WHAT YOU WILL DO: The material below has pictures in it. Set down only the lines from the line containing "Click the Mast Depth dimension icon" through the line containing "Task: Tap the 因子分：4.3 label", word for word, and leave the pictures behind.

RECORDS SHOWN:
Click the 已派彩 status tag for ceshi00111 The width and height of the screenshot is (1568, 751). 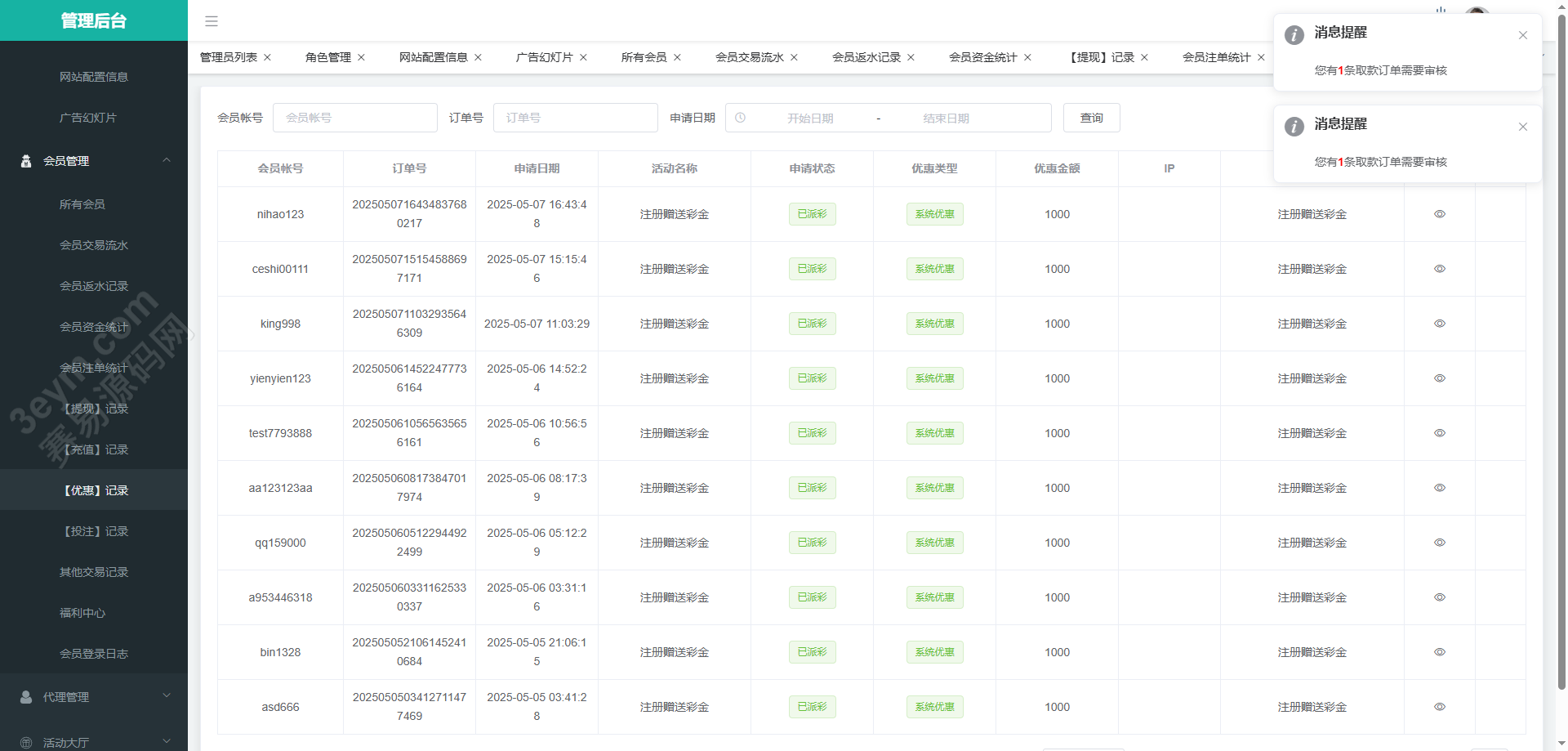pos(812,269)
...
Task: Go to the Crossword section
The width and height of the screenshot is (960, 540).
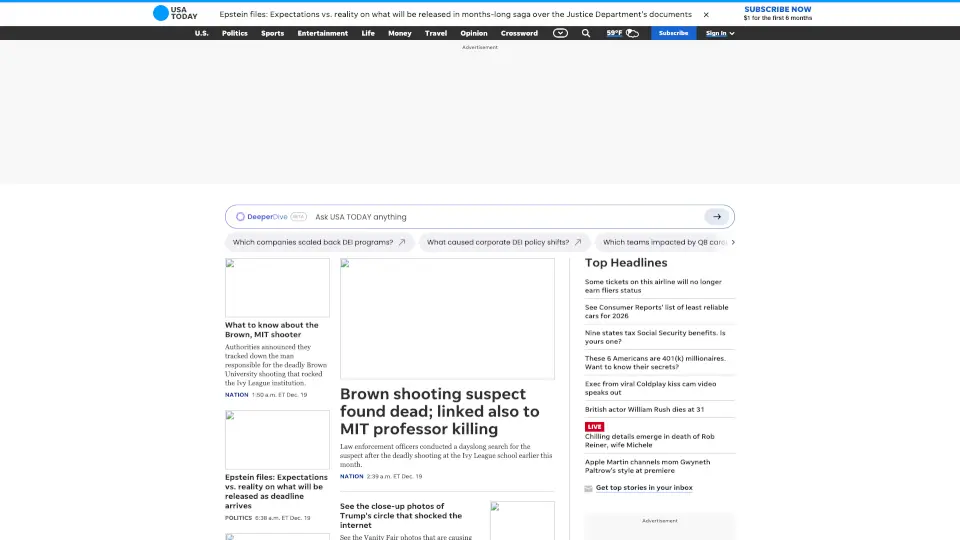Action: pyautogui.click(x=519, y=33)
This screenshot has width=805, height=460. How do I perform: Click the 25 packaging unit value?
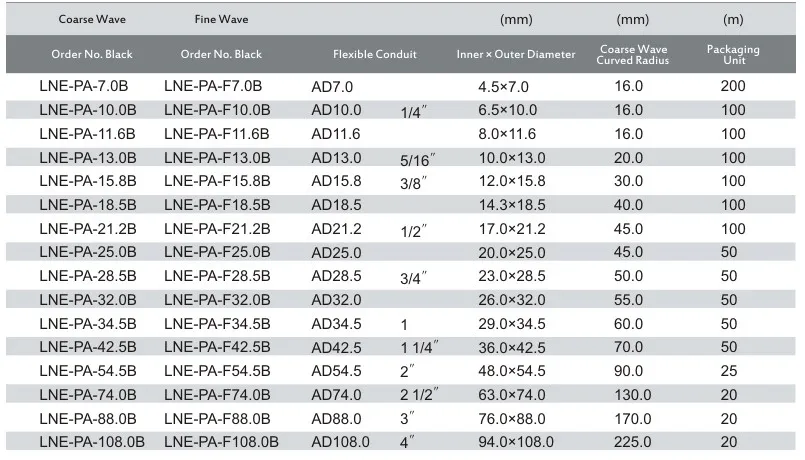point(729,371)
* * *
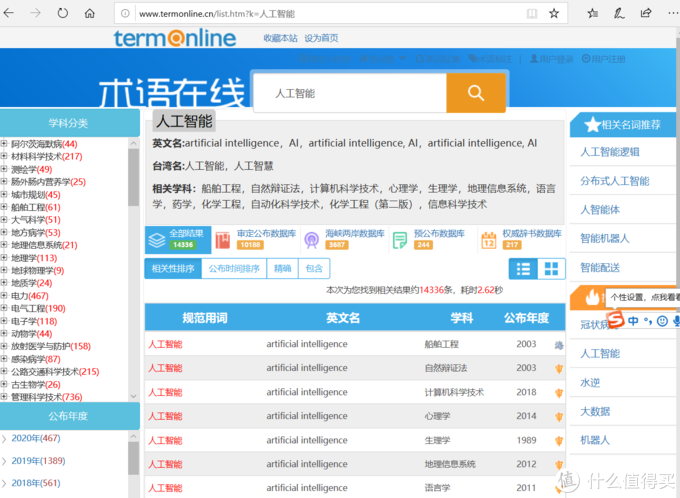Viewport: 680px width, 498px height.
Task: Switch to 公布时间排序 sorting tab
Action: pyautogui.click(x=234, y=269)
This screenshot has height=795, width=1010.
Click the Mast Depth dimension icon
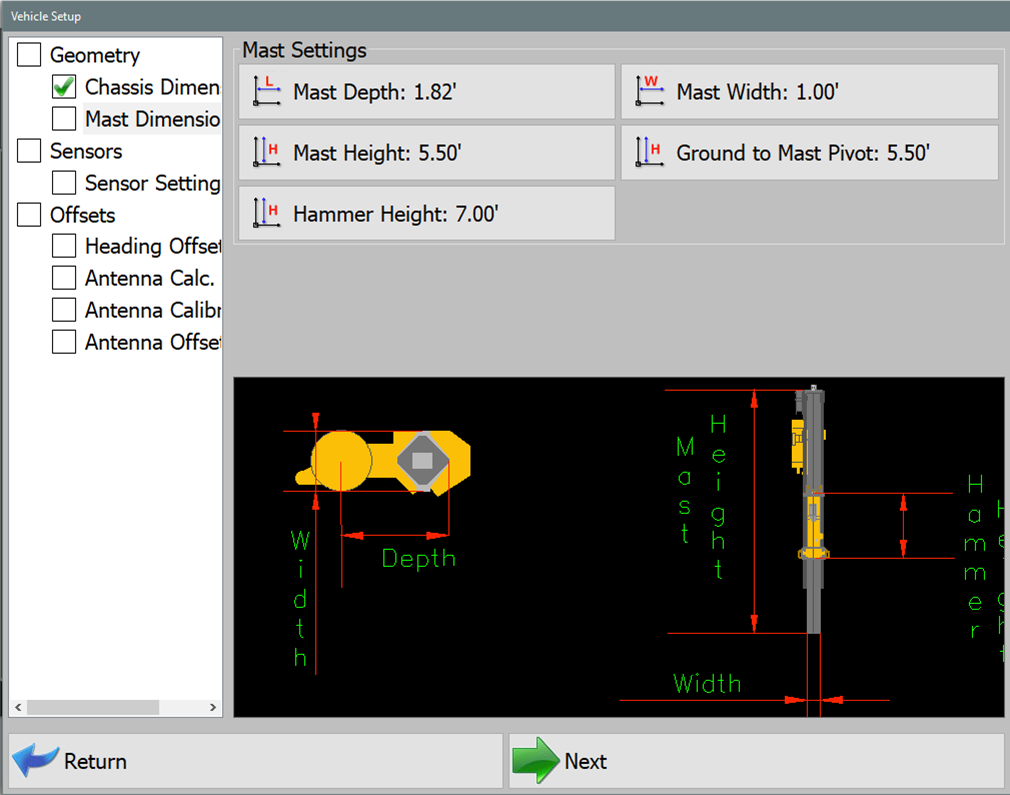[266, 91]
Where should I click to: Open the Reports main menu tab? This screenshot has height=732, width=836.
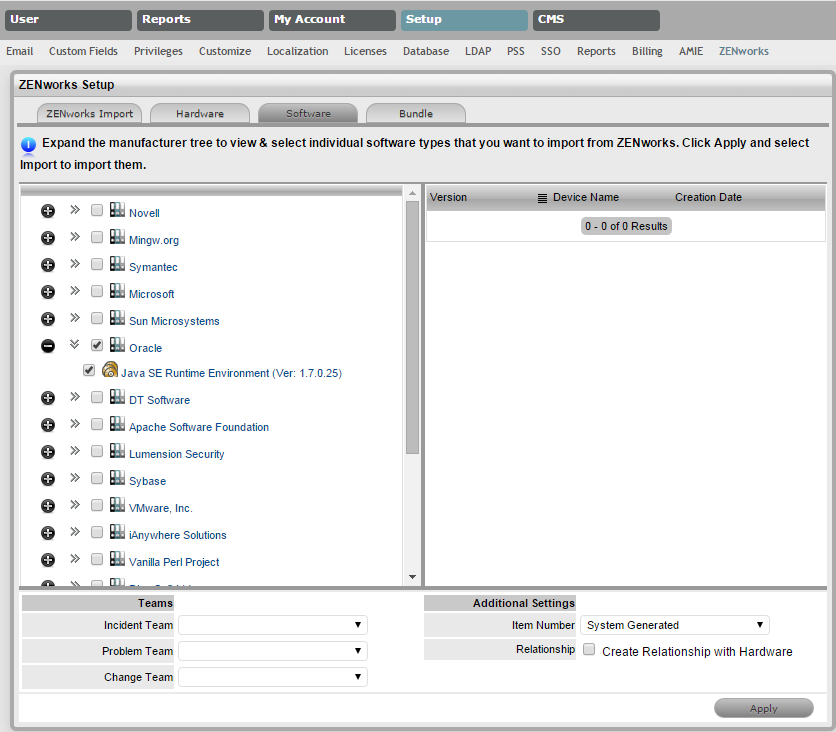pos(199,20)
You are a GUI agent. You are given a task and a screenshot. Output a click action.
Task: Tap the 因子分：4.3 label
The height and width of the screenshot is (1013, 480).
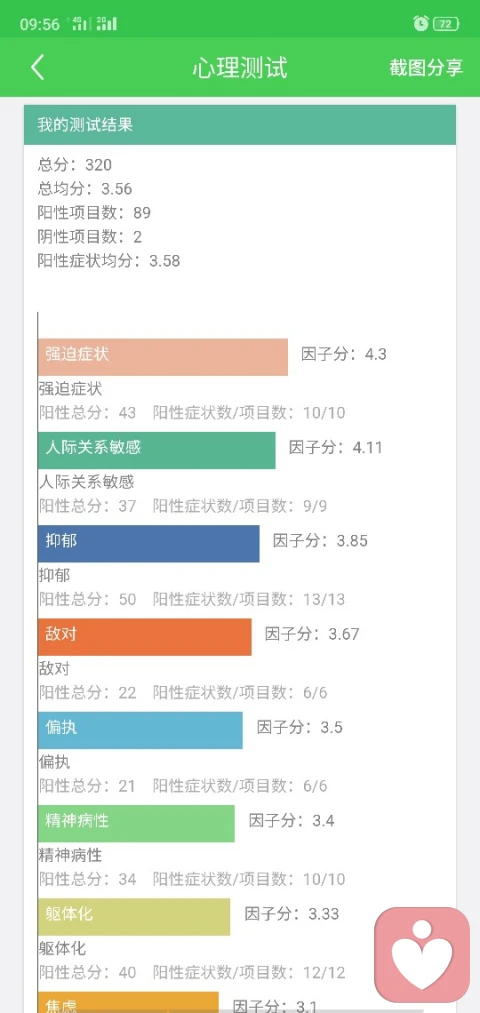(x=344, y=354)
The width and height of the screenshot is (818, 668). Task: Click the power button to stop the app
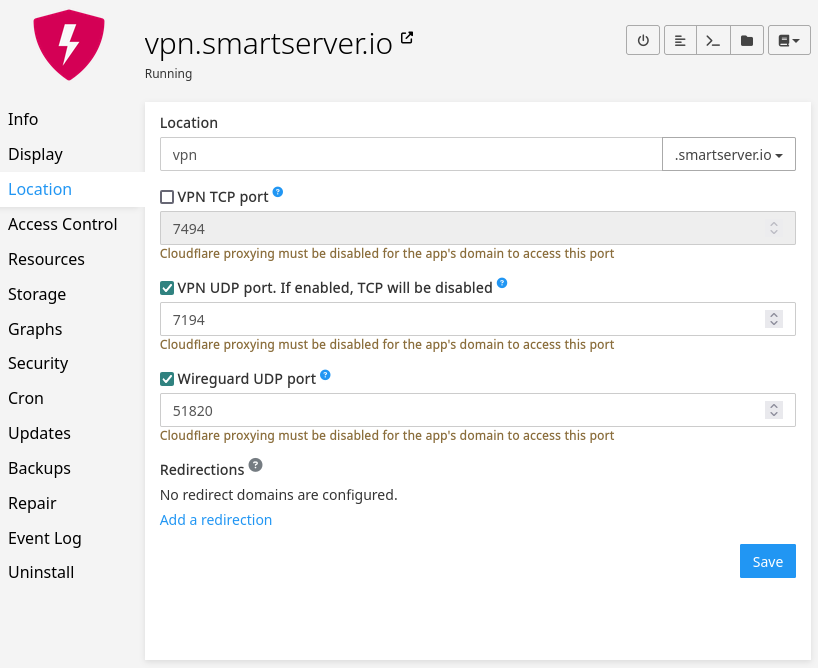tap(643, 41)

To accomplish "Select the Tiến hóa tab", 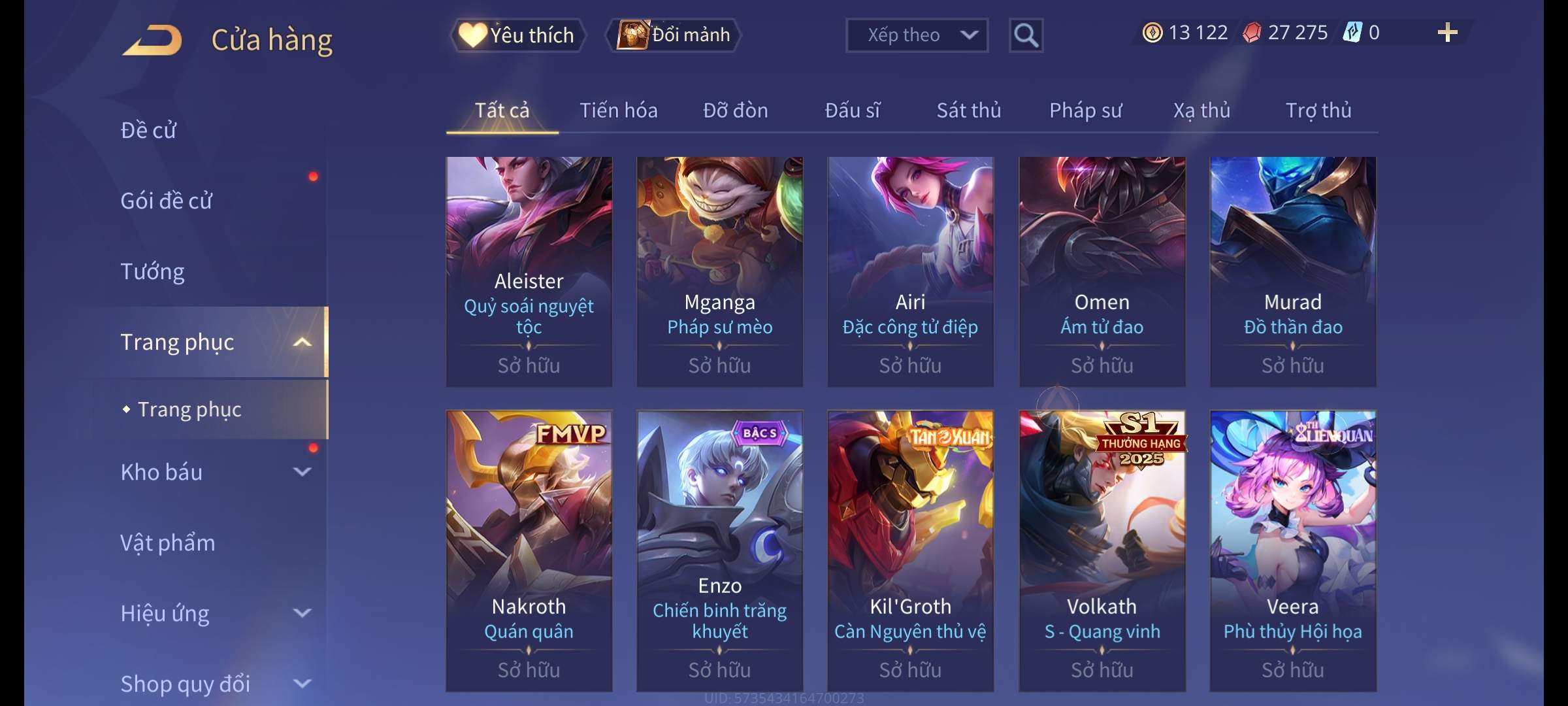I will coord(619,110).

THE COMPLETED TASK:
Click the Mast Depth dimension icon
[266, 91]
Where should I click to: Open the Reports main menu tab? This screenshot has height=732, width=836.
pos(199,20)
You are a GUI agent. You are given a task and a screenshot. Output a click action.
Task: Tap the 因子分：4.3 label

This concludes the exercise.